Content starts

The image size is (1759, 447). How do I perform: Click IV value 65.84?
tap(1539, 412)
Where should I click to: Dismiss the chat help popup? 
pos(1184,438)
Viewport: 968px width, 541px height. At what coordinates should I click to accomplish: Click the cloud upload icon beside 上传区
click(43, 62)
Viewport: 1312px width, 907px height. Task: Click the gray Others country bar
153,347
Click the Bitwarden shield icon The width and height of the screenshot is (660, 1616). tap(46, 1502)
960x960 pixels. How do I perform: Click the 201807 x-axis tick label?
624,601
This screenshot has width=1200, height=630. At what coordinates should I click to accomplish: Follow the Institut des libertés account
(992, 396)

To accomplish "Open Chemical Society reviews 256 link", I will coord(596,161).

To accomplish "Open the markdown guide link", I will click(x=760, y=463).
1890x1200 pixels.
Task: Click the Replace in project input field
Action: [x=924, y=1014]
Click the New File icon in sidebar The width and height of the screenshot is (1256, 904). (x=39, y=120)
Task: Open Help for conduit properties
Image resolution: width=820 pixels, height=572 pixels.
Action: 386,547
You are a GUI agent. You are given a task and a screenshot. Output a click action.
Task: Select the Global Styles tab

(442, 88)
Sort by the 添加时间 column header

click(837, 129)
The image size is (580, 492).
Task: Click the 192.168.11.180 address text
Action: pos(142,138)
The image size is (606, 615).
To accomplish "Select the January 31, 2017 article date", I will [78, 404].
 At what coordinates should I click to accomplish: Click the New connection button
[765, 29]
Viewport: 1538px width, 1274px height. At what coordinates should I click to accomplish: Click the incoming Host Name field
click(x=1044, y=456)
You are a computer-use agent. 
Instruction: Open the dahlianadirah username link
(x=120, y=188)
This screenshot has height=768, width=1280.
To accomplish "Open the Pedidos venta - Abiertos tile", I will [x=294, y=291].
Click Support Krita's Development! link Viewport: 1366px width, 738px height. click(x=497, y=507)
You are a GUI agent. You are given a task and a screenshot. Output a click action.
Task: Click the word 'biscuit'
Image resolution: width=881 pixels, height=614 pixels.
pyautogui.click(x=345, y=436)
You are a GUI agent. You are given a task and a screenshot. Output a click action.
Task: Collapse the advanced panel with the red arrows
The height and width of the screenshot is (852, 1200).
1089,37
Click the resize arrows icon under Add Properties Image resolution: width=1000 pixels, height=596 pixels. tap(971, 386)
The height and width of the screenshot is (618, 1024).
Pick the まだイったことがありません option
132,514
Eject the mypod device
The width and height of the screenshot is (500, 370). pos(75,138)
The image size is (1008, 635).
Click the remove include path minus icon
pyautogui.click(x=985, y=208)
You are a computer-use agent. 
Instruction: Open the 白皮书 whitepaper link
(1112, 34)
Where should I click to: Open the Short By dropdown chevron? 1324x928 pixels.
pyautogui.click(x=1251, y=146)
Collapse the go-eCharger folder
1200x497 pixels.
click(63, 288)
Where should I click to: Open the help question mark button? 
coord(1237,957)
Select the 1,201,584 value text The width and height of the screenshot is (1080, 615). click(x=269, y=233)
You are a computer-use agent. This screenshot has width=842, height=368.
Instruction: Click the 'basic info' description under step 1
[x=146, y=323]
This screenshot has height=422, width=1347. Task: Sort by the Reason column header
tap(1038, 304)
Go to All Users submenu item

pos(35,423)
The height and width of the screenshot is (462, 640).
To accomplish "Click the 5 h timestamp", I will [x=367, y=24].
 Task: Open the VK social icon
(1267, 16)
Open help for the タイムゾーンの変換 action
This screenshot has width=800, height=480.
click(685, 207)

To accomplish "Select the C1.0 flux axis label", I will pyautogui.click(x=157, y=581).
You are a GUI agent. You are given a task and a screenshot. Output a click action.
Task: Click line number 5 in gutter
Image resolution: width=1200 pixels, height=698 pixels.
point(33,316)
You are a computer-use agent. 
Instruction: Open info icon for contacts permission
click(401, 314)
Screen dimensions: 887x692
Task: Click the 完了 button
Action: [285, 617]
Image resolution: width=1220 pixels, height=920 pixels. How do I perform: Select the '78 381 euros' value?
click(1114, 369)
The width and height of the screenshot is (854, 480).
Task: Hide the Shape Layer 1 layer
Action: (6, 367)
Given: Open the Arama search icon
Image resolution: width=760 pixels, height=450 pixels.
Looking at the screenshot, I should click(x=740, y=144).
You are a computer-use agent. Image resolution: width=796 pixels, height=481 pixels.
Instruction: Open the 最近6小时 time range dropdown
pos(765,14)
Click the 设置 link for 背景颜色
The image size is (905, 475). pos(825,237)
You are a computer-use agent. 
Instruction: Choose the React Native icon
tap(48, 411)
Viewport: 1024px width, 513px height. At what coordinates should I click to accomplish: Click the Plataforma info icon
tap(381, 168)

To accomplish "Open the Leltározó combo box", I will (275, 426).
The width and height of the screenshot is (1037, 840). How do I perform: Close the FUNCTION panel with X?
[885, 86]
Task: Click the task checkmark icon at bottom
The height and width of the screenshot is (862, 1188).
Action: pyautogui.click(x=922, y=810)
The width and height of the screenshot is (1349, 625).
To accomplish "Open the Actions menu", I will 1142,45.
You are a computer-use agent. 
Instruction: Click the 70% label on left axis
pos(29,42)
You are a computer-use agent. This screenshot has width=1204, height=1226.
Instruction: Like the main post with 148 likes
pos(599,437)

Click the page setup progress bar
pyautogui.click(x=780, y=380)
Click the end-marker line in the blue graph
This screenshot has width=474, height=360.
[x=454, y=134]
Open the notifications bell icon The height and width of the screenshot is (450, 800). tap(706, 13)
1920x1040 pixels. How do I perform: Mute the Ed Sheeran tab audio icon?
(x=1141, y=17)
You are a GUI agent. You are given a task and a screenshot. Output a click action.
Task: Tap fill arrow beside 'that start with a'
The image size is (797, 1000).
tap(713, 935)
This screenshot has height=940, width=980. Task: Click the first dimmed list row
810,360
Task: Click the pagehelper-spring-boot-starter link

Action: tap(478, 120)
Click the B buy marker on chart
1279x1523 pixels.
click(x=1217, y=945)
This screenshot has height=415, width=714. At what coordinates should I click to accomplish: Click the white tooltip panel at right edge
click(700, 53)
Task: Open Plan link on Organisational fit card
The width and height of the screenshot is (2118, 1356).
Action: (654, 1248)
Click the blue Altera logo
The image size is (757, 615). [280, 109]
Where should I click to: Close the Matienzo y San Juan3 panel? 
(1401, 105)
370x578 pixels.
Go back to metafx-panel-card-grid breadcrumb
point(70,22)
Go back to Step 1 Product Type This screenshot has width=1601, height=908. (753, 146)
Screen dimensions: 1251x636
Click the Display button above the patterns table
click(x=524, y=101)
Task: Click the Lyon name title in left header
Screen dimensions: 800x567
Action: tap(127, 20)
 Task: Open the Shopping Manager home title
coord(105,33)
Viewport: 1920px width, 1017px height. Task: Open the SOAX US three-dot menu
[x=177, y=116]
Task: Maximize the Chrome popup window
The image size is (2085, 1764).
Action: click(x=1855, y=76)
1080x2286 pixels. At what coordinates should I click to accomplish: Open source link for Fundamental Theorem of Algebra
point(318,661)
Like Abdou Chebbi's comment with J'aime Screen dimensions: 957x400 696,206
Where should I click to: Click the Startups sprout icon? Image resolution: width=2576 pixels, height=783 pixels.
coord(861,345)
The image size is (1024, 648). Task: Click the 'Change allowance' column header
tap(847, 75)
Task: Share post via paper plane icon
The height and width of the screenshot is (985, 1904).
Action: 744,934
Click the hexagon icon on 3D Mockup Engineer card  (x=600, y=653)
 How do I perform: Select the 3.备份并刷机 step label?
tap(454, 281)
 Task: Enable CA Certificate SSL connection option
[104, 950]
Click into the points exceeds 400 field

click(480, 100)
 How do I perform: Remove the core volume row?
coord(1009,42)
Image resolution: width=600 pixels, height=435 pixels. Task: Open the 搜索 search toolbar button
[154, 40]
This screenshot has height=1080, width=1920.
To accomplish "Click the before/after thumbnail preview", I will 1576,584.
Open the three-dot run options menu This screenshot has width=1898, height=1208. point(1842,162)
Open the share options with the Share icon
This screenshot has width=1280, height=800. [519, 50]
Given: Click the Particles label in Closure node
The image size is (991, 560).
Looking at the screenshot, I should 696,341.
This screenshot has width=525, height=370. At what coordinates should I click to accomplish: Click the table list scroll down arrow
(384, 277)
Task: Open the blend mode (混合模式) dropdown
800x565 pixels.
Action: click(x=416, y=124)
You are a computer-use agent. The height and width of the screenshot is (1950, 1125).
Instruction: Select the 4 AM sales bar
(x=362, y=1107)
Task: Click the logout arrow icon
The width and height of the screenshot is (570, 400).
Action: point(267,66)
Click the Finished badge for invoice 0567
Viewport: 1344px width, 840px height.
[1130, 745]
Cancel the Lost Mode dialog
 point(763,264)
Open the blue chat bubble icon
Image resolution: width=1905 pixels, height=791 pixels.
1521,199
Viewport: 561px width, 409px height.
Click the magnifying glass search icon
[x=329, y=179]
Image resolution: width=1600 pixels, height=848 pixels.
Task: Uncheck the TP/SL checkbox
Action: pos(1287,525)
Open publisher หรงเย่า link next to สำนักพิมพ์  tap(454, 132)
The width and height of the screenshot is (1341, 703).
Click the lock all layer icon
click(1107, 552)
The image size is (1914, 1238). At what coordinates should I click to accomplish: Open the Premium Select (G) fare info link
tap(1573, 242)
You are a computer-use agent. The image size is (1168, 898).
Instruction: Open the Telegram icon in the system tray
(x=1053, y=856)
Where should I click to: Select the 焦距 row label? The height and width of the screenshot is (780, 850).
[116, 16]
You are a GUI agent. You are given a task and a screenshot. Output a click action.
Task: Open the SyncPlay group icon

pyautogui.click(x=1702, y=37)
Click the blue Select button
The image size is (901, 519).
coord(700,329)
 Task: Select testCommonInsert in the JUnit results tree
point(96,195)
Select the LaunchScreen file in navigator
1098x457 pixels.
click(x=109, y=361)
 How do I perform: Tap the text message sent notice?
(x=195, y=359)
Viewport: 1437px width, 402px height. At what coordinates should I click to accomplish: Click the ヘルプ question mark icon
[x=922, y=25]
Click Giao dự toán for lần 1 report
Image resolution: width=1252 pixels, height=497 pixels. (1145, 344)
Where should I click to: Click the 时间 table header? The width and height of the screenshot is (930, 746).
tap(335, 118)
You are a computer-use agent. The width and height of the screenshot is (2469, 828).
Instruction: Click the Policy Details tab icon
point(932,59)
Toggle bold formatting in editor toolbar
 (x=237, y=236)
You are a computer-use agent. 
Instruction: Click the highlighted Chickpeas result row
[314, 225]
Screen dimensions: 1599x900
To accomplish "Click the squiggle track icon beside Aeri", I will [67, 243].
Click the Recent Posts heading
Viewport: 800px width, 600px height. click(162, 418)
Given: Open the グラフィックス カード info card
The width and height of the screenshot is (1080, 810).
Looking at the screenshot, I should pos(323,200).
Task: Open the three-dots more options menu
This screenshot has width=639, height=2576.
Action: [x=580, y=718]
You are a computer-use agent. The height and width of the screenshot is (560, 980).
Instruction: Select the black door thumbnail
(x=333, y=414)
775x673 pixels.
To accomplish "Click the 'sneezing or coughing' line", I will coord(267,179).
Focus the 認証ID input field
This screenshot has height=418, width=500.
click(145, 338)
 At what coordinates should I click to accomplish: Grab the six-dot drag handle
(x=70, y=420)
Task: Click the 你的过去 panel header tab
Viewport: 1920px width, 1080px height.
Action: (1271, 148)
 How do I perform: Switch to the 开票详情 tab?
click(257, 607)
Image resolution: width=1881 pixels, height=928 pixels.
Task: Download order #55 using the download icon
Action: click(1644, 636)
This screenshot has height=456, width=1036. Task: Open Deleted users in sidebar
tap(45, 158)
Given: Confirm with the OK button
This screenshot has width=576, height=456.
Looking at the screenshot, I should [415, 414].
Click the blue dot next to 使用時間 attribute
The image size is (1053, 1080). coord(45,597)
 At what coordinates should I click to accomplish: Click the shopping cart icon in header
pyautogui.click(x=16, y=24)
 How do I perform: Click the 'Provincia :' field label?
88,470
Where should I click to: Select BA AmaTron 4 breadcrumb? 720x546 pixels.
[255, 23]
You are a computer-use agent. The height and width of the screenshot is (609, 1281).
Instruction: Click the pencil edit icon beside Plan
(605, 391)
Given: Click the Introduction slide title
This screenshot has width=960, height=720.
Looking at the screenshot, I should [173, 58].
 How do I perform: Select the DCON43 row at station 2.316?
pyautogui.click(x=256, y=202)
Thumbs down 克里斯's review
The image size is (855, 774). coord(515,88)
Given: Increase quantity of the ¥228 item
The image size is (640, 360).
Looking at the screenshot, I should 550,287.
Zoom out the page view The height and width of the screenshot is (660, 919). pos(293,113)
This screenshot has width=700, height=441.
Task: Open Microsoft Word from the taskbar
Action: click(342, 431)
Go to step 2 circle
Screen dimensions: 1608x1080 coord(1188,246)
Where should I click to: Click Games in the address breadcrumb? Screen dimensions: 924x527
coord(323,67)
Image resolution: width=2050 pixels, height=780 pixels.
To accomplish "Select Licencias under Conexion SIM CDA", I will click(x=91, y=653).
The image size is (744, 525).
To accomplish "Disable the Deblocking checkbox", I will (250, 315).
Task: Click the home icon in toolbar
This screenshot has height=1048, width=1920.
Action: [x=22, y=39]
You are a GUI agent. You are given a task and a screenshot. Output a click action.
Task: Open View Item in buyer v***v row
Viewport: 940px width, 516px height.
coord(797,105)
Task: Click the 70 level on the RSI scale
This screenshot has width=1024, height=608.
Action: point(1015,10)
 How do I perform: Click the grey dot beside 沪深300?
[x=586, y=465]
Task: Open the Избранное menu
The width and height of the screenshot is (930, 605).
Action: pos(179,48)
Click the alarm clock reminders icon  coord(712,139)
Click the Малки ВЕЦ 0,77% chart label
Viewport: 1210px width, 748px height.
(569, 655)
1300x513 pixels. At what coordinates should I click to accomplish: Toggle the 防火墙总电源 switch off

Content ends

Filter the records for the string "arrows" and copy every line that holds it.

Task: Collapse the advanced panel with the red arrows
Click the resize arrows icon under Add Properties Image resolution: width=1000 pixels, height=596 pixels. tap(971, 386)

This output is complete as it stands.